On January 31, 2018, the aircraft manufacturer Airbus announced a partnership with two airports in Japan to demonstrate the operational use of hydrogen aircraft. The project is designed to provide data that enables aviation authorities to consider adopting such technology in future operations.
The partnership began on November 1, 2017 at Kochi Airport and will end on April 1, 2019 at Narita International Airport. In total, two Airbus H-400s will be used for five months during which they will take part in over 70 test flights with 45 different stations throughout Japan.
The transport of hydrogen on a commercial scale is still in the early stages, but the government of Japan is working to encourage it.
AIRBUS H-400 – Japan’s first hydrogen aircraft program supported by Japanese Government
June 2017: Japan’s plan to provide financial support for building and operating a small jet aircraft with a range of up to 6,000 km has gained momentum. Tokyo and Yokohama are competing for the title as the city that develops and operates the first passenger aircraft fitted with hydrogen as its energy source.

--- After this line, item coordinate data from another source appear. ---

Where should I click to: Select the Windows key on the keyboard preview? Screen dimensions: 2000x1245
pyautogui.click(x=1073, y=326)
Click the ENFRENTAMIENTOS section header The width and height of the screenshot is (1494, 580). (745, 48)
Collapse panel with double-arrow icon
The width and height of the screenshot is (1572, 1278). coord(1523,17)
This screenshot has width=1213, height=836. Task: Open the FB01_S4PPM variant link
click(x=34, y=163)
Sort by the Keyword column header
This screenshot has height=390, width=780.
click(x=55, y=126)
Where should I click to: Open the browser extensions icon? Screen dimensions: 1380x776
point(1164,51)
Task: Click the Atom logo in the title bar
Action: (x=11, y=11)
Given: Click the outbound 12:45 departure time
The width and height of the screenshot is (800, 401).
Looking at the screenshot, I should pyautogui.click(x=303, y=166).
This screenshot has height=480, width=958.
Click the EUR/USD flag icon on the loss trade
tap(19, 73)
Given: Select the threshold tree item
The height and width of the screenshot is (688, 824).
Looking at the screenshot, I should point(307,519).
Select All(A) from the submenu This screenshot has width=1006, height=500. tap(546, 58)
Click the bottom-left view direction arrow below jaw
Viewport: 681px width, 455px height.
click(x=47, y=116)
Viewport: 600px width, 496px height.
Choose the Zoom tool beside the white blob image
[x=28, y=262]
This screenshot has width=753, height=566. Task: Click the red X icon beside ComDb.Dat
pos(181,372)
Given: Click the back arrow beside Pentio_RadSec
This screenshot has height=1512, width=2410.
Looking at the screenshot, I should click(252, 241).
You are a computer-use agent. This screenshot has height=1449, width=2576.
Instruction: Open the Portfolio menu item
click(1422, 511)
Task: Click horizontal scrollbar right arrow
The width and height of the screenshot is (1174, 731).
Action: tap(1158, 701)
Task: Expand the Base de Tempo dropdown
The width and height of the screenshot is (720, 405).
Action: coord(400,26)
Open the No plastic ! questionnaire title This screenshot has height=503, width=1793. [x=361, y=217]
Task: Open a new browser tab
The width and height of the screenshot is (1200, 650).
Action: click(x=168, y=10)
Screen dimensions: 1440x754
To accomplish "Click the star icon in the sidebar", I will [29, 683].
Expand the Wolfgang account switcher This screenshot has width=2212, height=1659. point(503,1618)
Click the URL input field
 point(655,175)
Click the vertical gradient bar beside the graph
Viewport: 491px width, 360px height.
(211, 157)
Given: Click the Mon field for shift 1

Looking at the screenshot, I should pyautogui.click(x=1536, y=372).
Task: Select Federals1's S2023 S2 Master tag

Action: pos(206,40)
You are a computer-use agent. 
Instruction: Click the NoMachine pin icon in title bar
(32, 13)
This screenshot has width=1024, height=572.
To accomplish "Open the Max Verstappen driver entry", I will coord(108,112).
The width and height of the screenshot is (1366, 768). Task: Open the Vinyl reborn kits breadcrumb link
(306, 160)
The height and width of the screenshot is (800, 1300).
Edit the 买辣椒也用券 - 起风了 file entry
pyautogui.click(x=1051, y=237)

June 2016: Transportation Ministry announces that the Ministry of Land, Infrastructure, Transport and Tourism will provide financial support for in-house development to build and operate a small passenger jet that runs on hydrogen fuel cells.
December 2015: In its policy address, the government mentions the development of “hydrogen aircraft,” which could push investment in hydrogen technologies. The subsidy is not to be provided for Japan Airlines but rather for companies involved in developing hydrogen aircraft and fuel-cell cars.
February 2015: The Innovation Network Corporation of Japan (INCJ), an agency established to promote business innovation through funding strategic research in Japan, has announced a series of projects with companies developing hydrogen as a power source for transportation.
October 2013: The government of Japan announced a plan to invest in the development of ‘green hydrogen’ technology (using hydrogen as the energy source instead of fossil fuels) with a budget of 500 million yen. Among those involved are Google and Toyota.
May 2012: The Osaka Prefecture Branch of the Ministry of Economy, Trade and Industry has announced that it will provide support for in-house development to build ‘green’ airplanes that run on hydrogen fuel cells.
Airbus began building a small aircraft with a range of 6,000 kilometres during 2010. The aircraft was intended to be powered by two hydrogen tanks, a total capacity ranging from 40 to 80 kilograms, each with an absolute pressure equal to or lower than 150 bar.